Mutmaßlicher Bin-Laden-Leibwächter: Nach Tunesien abgeschoben
Der mutmaßliche Islamist und Bin-Laden-Leibwächter Sami A. ist nach Tunesien abgeschoben worden. Dabei hatte ein Gericht kurz zuvor anders entschieden.
Die Sprecherin des deutschen Innenministeriums verwies ausdrücklich darauf, dass die Verantwortung für die Abschiebung beim Land Nordrhein-Westfalen liege. Das Verwaltungsgericht Gelsenkirchen veröffentlichte am Freitag einen Beschluss vom Vortag, wonach der mutmaßliche Leibwächter Bin Ladens vorläufig nicht abgeschoben werden könne.
Das Verwaltungsgericht hatte sein Verbot mit fehlender Sicherheit für Sami A. vor Folter in Tunesien begründet. Es liege keine diplomatisch verbindliche Zusicherung der tunesischen Regierung vor, dass dem Tunesier im Falle der Rückkehr keine Folter drohe. Ein Sprecher des Auswärtigen Amtes sagte, das Ministerium sei am vergangenen Montag über den geplanten Abschiebeflug informiert worden. Die deutsche Botschaft in Tunis habe daraufhin beim tunesischen Außenministerium diesen Flug angemeldet.

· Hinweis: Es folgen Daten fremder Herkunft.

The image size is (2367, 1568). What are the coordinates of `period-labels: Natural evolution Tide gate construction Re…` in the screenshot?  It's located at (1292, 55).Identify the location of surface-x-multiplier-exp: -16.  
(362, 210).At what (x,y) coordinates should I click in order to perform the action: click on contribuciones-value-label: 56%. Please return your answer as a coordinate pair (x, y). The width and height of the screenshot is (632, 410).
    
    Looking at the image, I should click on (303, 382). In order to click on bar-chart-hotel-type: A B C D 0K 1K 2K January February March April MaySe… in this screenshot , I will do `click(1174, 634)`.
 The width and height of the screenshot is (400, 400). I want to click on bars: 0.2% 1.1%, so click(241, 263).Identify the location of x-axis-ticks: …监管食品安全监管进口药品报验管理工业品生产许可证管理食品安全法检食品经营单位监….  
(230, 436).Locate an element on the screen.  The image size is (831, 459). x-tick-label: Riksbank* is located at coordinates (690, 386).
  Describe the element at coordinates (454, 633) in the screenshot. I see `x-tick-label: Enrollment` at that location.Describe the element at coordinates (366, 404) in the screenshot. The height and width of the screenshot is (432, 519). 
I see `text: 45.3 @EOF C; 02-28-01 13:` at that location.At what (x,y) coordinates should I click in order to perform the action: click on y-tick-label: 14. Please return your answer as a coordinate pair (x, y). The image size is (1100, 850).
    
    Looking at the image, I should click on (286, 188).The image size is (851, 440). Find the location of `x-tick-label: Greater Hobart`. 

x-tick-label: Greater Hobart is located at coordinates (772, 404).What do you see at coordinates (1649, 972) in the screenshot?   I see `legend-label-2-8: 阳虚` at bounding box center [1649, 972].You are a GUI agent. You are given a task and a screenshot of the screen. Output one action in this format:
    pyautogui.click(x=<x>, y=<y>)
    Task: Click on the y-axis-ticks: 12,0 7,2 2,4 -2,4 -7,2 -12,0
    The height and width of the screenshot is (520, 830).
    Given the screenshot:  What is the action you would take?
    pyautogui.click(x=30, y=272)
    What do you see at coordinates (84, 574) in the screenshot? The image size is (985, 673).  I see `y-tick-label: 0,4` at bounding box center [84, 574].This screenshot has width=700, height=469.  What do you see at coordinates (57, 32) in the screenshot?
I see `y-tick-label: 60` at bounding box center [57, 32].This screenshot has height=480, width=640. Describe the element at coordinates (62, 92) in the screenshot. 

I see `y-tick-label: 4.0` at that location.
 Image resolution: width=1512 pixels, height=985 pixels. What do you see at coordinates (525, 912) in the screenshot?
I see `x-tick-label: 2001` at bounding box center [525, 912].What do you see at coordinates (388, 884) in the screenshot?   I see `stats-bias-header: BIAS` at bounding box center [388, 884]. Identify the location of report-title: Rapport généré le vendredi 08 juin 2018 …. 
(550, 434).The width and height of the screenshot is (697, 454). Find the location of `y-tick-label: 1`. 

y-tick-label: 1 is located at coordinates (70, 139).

Das nordrhein-westfälische Flüchtlingsministerium hatte nach eigenen Angaben keine Kenntnis von dem Abschiebeverbot. Die Rückführung von Sami A. nach Tunesien sei auf der Grundlage eines früheren Beschlusses des Verwaltungsgerichts Gelsenkirchen erfolgt, teilte das Ministerium am Freitag mit.
„Die ausländerrechtliche Entscheidung, ob jemand zu welchem Zeitpunkt zurückgeführt werden kann, liegt beim Land“, sagte die Sprecherin des Bundesinnenministeriums. Auch eine mögliche Rückholung des Mannes, wenn die Abschiebung aufgrund des Gerichtsbeschlusses ohne gültige Rechtsgrundlage durchgeführt wurde, sei „Sache von NRW“ und des Gerichts.
Die Sprecherin fügte hinzu: „Wenn den Behörden ein gerichtlicher Beschluss bekannt ist, dass eine Abschiebung nicht vollzogen werden darf, dann kann nicht abgeschoben werden.“ Fragen zu dem Fall müssten an die Behörden in Nordrhein-Westfalen gerichtet werden.
Bundesinnenminister Horst Seehofer (CSU) sei am Freitagmorgen „nach Beendigung der Rückführung informiert“ worden, sagte die Sprecherin weiter. Es habe eine „enge Zusammenarbeit“ zwischen dem Land und dem Bund in dem Fall gegeben. Demnach war an der Abschiebung die Bundespolizei beteiligt, wie das üblicherweise der Fall sei.